Nervenarzt liegen Nerven blank

Seit fast zwei Jahren wird gegen den Trierer Nervenarzt Peter Binz wegen Abrechnungsbetrugs ermittelt. Ein Ende ist nicht in Sicht.

Trier. (wie) Die Ermittlungsakten lagern in 30 Kisten bei Polizei und Staatsanwaltschaft. Blatt für Blatt werden sie durchforstet, auf der Suche nach Hinweisen, dass der Arzt, dem die hoch vertraulichen Patientenakten gehören, mehr abgerechnet hat, als er geleistet hat.

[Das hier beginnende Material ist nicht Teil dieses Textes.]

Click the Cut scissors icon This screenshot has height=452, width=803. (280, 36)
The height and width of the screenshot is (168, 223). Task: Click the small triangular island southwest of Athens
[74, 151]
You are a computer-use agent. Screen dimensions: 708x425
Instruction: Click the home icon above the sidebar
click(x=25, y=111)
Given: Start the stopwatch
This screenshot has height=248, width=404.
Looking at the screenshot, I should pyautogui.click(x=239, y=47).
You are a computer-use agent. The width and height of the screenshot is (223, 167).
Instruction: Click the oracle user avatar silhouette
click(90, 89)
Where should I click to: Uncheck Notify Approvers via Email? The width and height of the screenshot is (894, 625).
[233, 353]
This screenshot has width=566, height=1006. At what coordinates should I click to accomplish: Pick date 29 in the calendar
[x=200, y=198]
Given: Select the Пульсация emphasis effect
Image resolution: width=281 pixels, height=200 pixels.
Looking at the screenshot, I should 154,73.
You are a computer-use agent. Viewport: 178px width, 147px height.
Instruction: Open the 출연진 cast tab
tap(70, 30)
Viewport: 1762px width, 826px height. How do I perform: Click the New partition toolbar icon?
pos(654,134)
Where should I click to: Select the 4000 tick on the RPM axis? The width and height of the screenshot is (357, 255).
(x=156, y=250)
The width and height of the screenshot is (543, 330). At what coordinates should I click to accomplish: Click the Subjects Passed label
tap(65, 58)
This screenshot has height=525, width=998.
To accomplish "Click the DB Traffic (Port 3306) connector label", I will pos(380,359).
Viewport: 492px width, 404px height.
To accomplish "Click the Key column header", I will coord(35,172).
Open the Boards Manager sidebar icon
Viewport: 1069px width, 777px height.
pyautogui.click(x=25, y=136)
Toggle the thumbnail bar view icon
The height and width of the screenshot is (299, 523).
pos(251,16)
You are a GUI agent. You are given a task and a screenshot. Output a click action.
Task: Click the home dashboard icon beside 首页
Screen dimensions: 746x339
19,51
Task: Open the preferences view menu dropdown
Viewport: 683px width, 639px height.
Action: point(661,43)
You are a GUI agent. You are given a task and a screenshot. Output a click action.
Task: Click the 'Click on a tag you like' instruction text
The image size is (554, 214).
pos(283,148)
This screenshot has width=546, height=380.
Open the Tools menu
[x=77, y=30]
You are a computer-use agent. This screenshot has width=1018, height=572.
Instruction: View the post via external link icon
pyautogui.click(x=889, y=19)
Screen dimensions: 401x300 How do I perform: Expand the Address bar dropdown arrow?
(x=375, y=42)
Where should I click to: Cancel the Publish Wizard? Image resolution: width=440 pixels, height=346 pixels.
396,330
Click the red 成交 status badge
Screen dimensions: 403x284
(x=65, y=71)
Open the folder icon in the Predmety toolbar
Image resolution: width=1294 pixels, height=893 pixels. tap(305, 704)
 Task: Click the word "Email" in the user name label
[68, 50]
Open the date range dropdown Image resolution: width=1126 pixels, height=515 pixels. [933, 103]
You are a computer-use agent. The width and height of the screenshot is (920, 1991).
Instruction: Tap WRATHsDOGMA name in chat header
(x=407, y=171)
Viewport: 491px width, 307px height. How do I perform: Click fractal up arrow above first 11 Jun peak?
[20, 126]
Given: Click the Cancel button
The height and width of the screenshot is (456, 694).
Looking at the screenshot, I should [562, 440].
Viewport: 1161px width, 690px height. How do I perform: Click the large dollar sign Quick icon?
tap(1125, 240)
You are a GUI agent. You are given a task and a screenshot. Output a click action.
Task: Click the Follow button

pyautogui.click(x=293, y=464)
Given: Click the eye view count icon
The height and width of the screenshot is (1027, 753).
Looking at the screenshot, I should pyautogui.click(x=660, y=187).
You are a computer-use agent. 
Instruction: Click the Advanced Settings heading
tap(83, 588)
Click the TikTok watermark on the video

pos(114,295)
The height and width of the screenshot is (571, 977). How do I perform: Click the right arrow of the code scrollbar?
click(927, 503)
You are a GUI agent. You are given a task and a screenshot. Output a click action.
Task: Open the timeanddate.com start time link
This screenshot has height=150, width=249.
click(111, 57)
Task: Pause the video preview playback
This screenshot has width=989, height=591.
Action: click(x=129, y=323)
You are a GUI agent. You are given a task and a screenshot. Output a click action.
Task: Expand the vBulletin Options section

Um durch das komplizierte ärztliche Abrechnungssystem durchzusteigen, sollen sogar Arzthelferinnen angeheuert worden sein, um die Ermittler zu unterstützen. Seit eineinhalb Jahren werden die Akten gewälzt. Solange ermittelt bereits die Trie rer Staatsanwaltschaft gegen den Trierer Nervenarzt Peter Binz. Vorwurf: Der 67-Jährige soll für einige Behandlungen mehr Zeit abgerechnet haben, als der ärztliche Abrechnungskatalog dafür zulässt. Angestoßen wurden die Ermittlungen damals von der Kassenärztlichen Vereinigung (KV) Rheinland-Pfalz, die bei der Überprüfung der Abrechnungen des in der Ärzteschaft umstrittenen Binz angeblich Unregelmäßigkeiten festgestellt haben will. Wie lange noch ermittelt wird gegen den Nervenarzt, der vor kurzem mit dem Zivilcourage-Preis der Solbach-Freise-Stiftung für seine Unbequemlichkeit ausgezeichnet wurde, ist unklar: "Das kann dauern", sagt Oberstaatsanwalt Volker Bewernick. Problematisch: Viele der Binzschen Patienten kämpfen um die Anerkennung einer Berufskrankheit vor Gericht, in ihren Akten stehen höchst sensible Daten. Und zum anderen muss Binz zur Behandlung seiner Patienten ständig deren Unterlagen bei der Staatsanwaltschaft anfordern, weil diese im Sommer 2006 alle beschlagnahmt wurden. Der Arzt, der im März aus Altersgründen seine Praxis aufgeben wird, spricht daher auch von Schikane. Und wie aus von ihm vorgelegten Unterlagen hervorgeht, lag er bei seinen Einnahmen weit unter denen vergleichbarer Durchschnittspraxen. Nun bekommt der Arzt ausgerechnet Unterstützung von denjenigen, die er als "Nestbeschmutzer" bezeichnet. In einer Stellungnahme der Kassenärztlichen Bundesvereinigung an die Trierer Staatsanwaltschaft, die dem TV vorliegt, heißt es, dass ein Arzt die Behandlung eines Patienten als zeitlich unbegrenzte "Sitzung" abrechnen könne, auch wenn in dieser Zeit etwa eine Arzthelferin dem Patienten Blut abnehme. Pikant daran: Die Entlastung für Binz kommt ausgerechnet von der Ärztevertretung, deren zweiter Vorsitzender der Trierer Arzt Carl-Heinz Müller ist. Müller hat damals als KV-Vorsitzender die Ermittlungen gegen Binz ins Rollen gebracht.